Her writing can be found in Dance Research Journal and Women & Performance: A Journal of Feminist Theory. She was last the dramaturg for Branden Jacobs-Jenkins’ Appropriate for Trinity Repertory Company and Olneyville Operetta for the Manton Avenue Project, both in Providence, RI.
Additionally, Doria holds MA degrees in History and Theatre Arts & Performance Studies from Brown; she also holds a BA in History and a minor in Drama from Stanford University. Doria is from San Francisco.
DORIA’S REFLECTIONS:
The Grapes of Wrath presents audiences with one of the most enduring narratives of American migration. The play, based on the 1939 novel by John Steinbeck, follows the Joad family from their home in Oklahoma across the country to California against the backdrop of the Dust Bowl.

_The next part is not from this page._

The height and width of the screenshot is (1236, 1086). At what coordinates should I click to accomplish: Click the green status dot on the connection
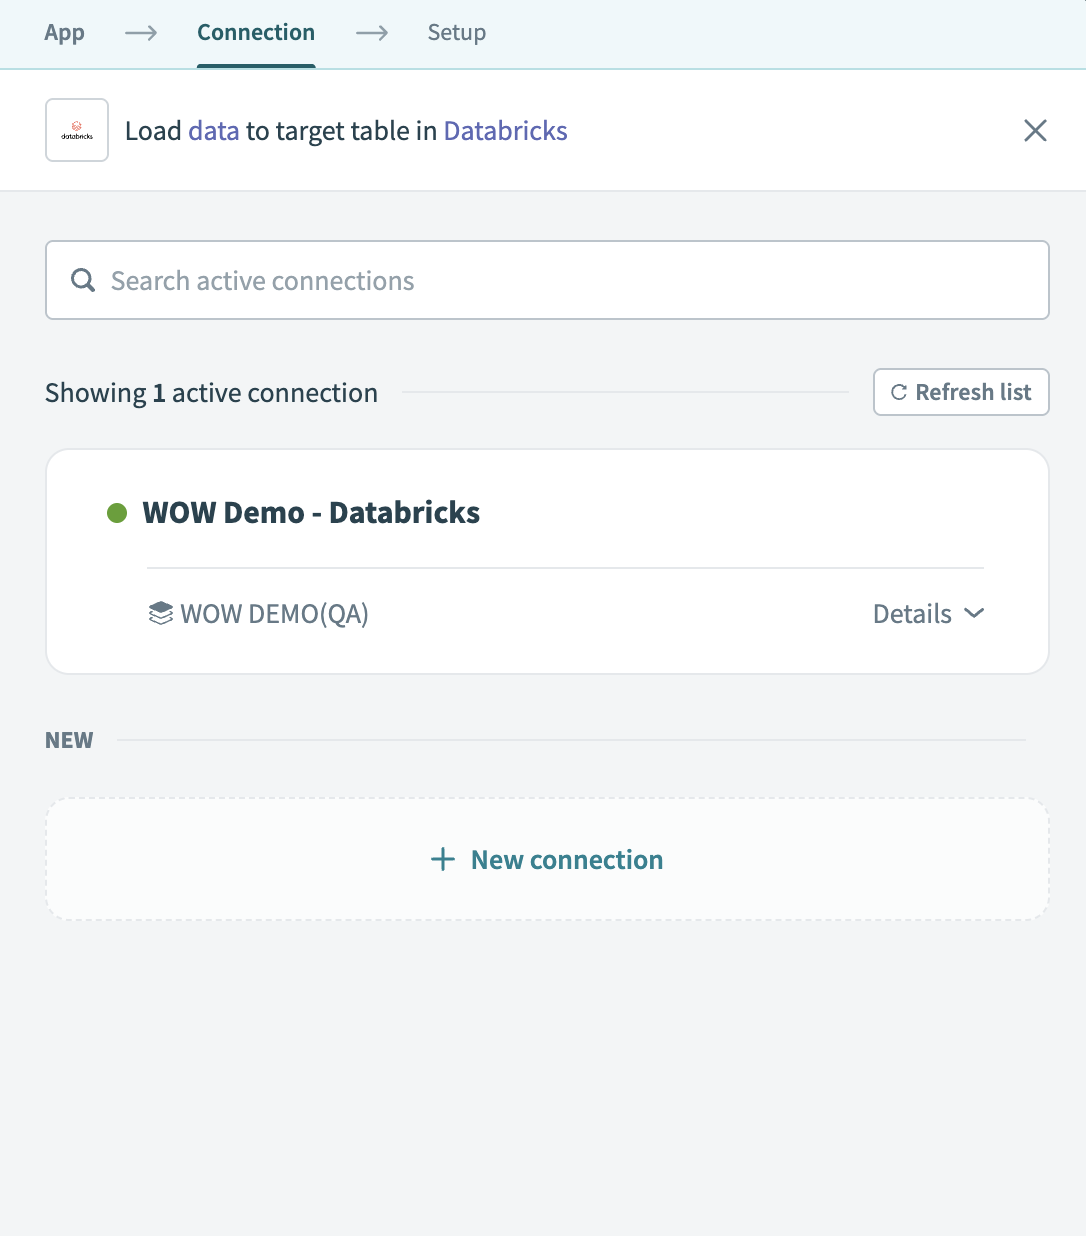tap(117, 513)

Once in California, the Joads come to realize that the situation in the West is too dire. In California, the family confronts a surplus of migrant laborers, corporate farming consolidation (meaning less work and lower wages), and harassment from local and state authorities.
While the story of the Joads is often generalized and romanticized to stand in for migration stories of many types, the migration of Dust Bowl refugees to migrant camps in California is particular in nature and its proliferation. The Steinbeck novel captured the nation’s attention and prompted legislation and federal attention to help migrants largely because the Dust Bowl refugees were white and “true Americans.” The Grapes of Wrath details a story of poverty, but with aspirations of property ownership that cling closely to Jeffersonian ideals of an agrarian society of small farms run by (white) landowners.
What the play offers in 2019 is an opportunity to reflect upon the narratives of white poverty which, while tragic and frustrating, are often used to justify the mistreatment of others, reinforce racial hierarchies, and pursue an “American dream” that no longer is possible in light of changes in the economy and technologies that shape our world.